To test your function locally, use this command:

```bash theme={null}
python your_script.py --test_input '
{
  "input": {
    "text": "This is a test of the Runpod text-to-speech simulator. It processes text in chunks and simulates audio generation.",
    "chunk_size": 4,
    "delay": 1
  },
  "id": "local_test"
}'
```

### Understanding the output

When you run the test, you'll see output similar to this:

```json theme={null}
{"status": "processing", "chunk": "Audio chunk 1: This is a test"}
{"status": "processing", "chunk": "Audio chunk 2: of the Runpod"}
{"status": "processing", "chunk": "Audio chunk 3: text to speech"}
{"status": "processing", "chunk": "Audio chunk 4: simulator It processes"}
{"status": "processing", "chunk": "Audio chunk 5: text in chunks"}
{"status": "processing", "chunk": "Audio chunk 6: and simulates audio"}
{"status": "processing", "chunk": "Audio chunk 7: generation"}
{"status": "completed", "message": "Text-to-speech conversion completed"}
```

This output demonstrates:

1. The incremental processing of text chunks
2. Real-time status updates for each chunk
3. A completion message when the entire text is processed

## Conclusion

You've now created a serverless function using Runpod's Python SDK that simulates a streaming text-to-speech process. This example showcases how to handle long-running tasks and stream results incrementally in a serverless environment.

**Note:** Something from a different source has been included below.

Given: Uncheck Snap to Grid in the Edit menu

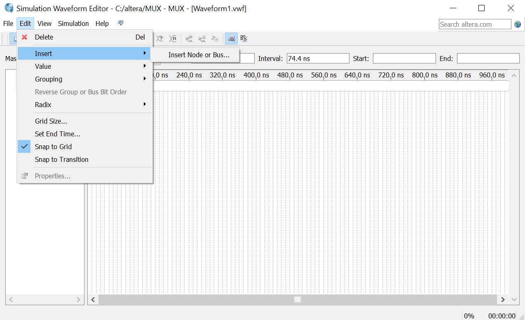Looking at the screenshot, I should point(53,146).
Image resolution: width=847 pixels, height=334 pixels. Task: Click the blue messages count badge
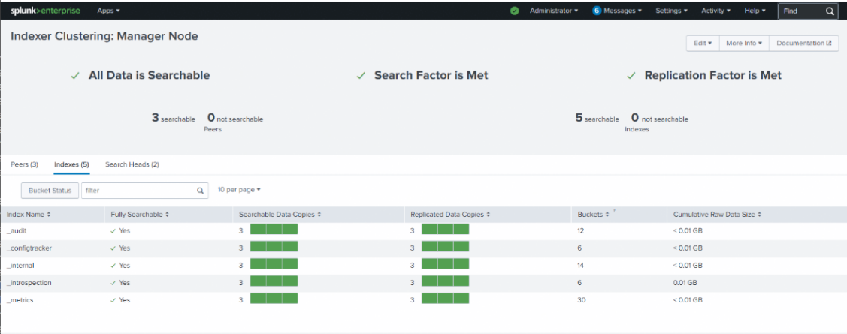click(x=597, y=11)
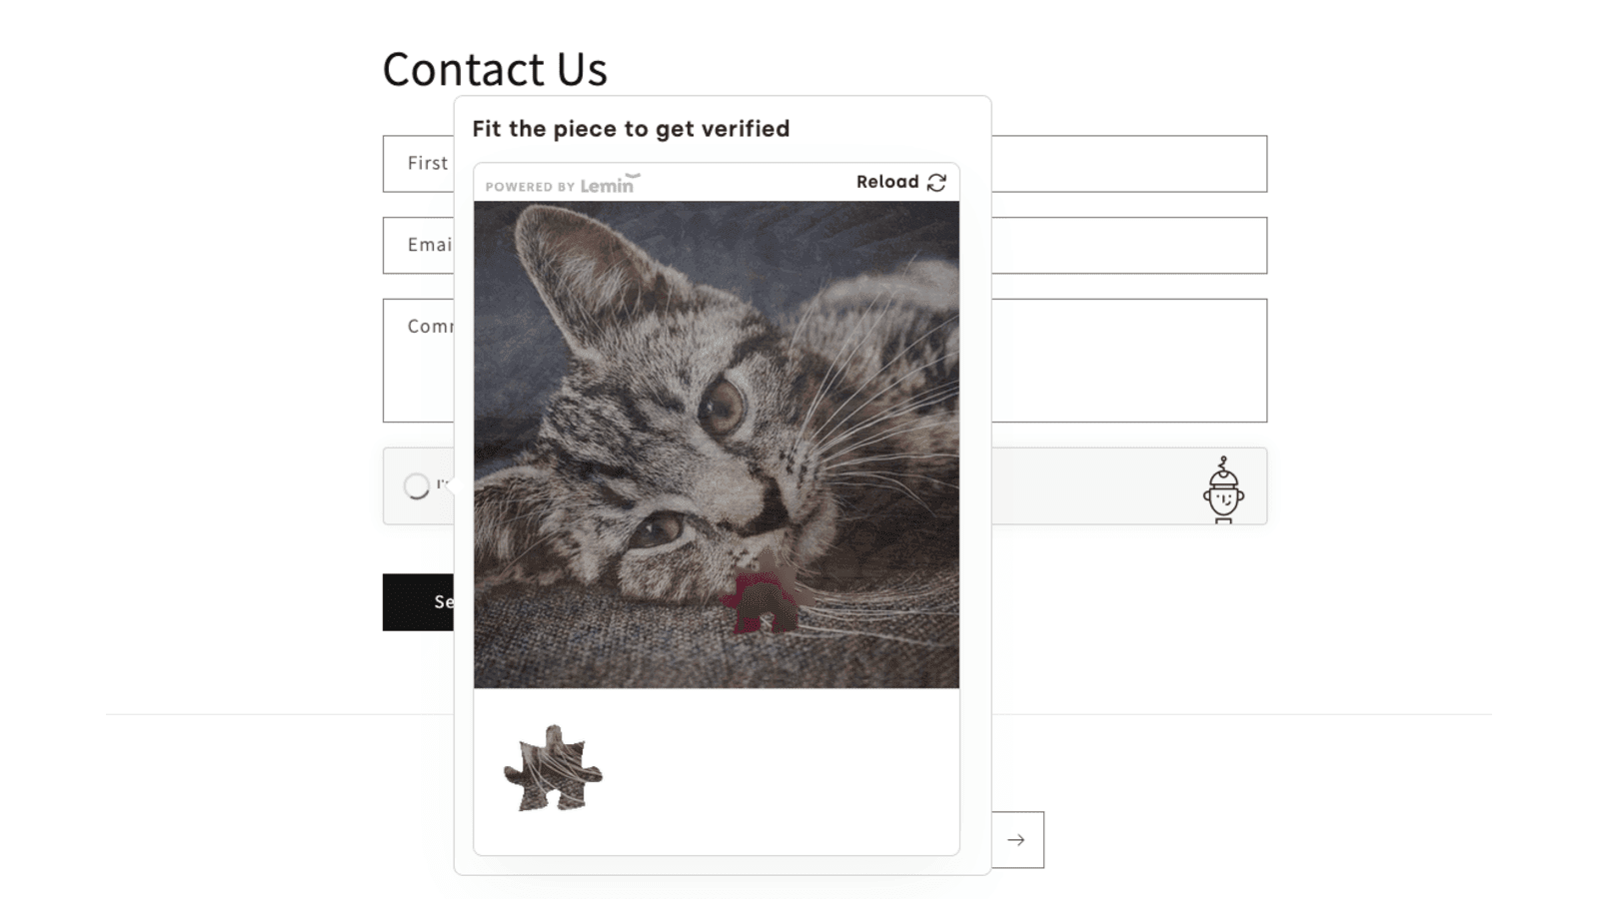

To further enhance this application, consider:

* Implementing a real text-to-speech model
* Adding error handling for various input types
* Exploring Runpod's documentation for advanced features like GPU acceleration for audio processing

Runpod's serverless library provides a powerful foundation for building scalable, efficient applications that can process and stream data in real-time without the need to manage infrastructure.